Le devoir de résister

      Plus personne ne reconnait le Sénégal, y compris les sénégalais eux-mêmes qui se demandent ce qu’est devenu leur pays autrefois vitrine de la démocratie et de l’état de droit en Afrique. Mais c’était sans compter sur Macky Sall et une poignée de juges mercenaires, totalement soumis aux desiderata du président, et prêt à fouler au pied les règles élémentaires du droit. Mais ne jetons pas le bébé avec l’eau du bain, il existe bien des juges dignes de ce nom au Sénégal mais que le régime tient bien à l’écart des procès politiques. D’autres juges comme le juge Dème ont carrément démissionné en laissant cette phrase devenue célèbre : « je démissionne d’une justice qui a démissionné ».

      Une malheureuse jurisprudence, basée sur la façon dont Mr Karim Wade à été emprisonné et écarté du jeu politique en 2014, et celle basée sur la façon dont mr Khalifa Ababacar Sall a été emprisonné et écarté du jeu politique en 2017, ne laisse aucun doute sur le sort réservé au président Ousmane Sonko, virulent opposant au régime de Macky Sall. Il faut bien reconnaitre qu’on est là face à un « je m’en foutisme » d’état.

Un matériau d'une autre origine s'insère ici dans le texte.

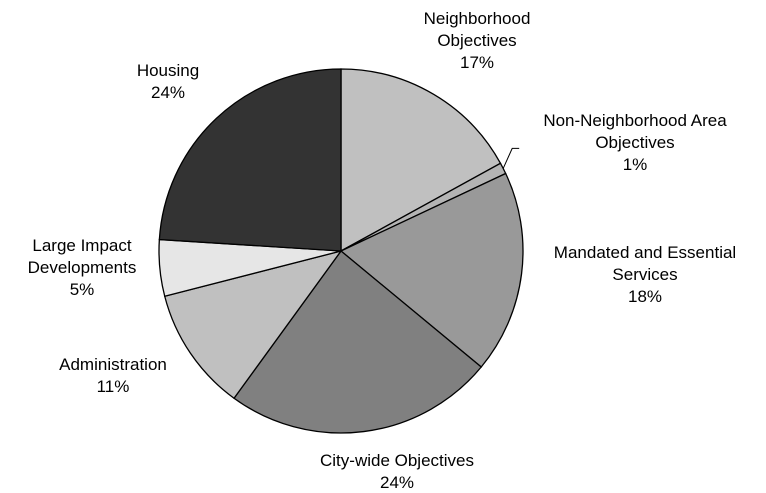  I want to click on slice-category-label: Administration, so click(113, 364).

      La résistance non violente s’impose donc aux sénégalais comme seule alternative pour espérer sauver ce qui reste de l’état de droit. Les éléments exposés ci-dessus montrent à suffisance que tout est mis en place pour que les scénarii Karim Wade et Khalifa Sall soient exécutés quel que soit l’extravagance des accusations contre Mr Sonko. Ne pas résister consterait à légitimer les procédés de ce régime. Au moment même où ces lignes sont écrites, des arrestations de dizaines de membres du parti PASTEF sont perpétrées et des jeunes sénégalais arbitrairement jetés en prison. Des dizaines de membres d’organisations de la société civile sont aussi arrêtés pour des délits d’opinion.

      Mr Sonko n’entend pas offrir sa tête sur un plateau d’argent à Mr Macky Sall. Il faudra que ce dernier se salisse les mains en l’assumant devant l’opinion nationale et internationale afin d’en finir pour de bon avec l’image trompeuse de Macky Sall et de son régime que des mercenaires de la plume s’emploient à vendre à l’étranger.

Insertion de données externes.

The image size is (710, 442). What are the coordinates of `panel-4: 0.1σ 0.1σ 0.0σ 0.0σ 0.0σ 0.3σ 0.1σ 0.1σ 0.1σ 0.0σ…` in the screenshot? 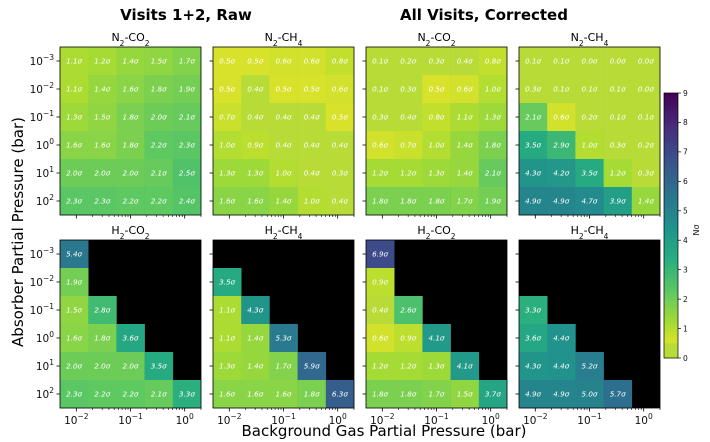 It's located at (588, 125).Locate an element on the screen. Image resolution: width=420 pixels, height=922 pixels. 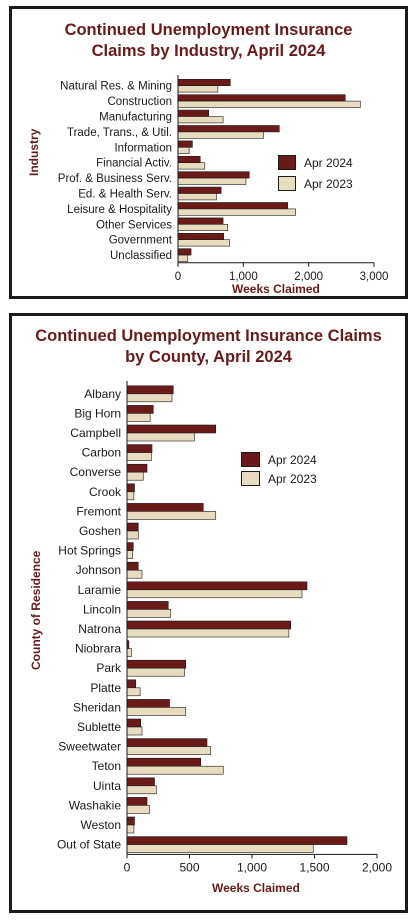
category-label: Lincoln is located at coordinates (102, 609).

      Adji Sarr, la plaignante, est une sénégalaise comme les autres et a droit à la justice. Le président Ousmane Sonko le reconnait volontiers, bien qu’il considère qu’elle est aussi victime et otage dans cette affaire. La lutte qu’il mène pour le respect des procédures et de la loi a pour seul but que le droit puisse être dit tout simplement et rien que le droit ; et pas les désirs d’un pouvoir habitué à liquider ses opposants politiques.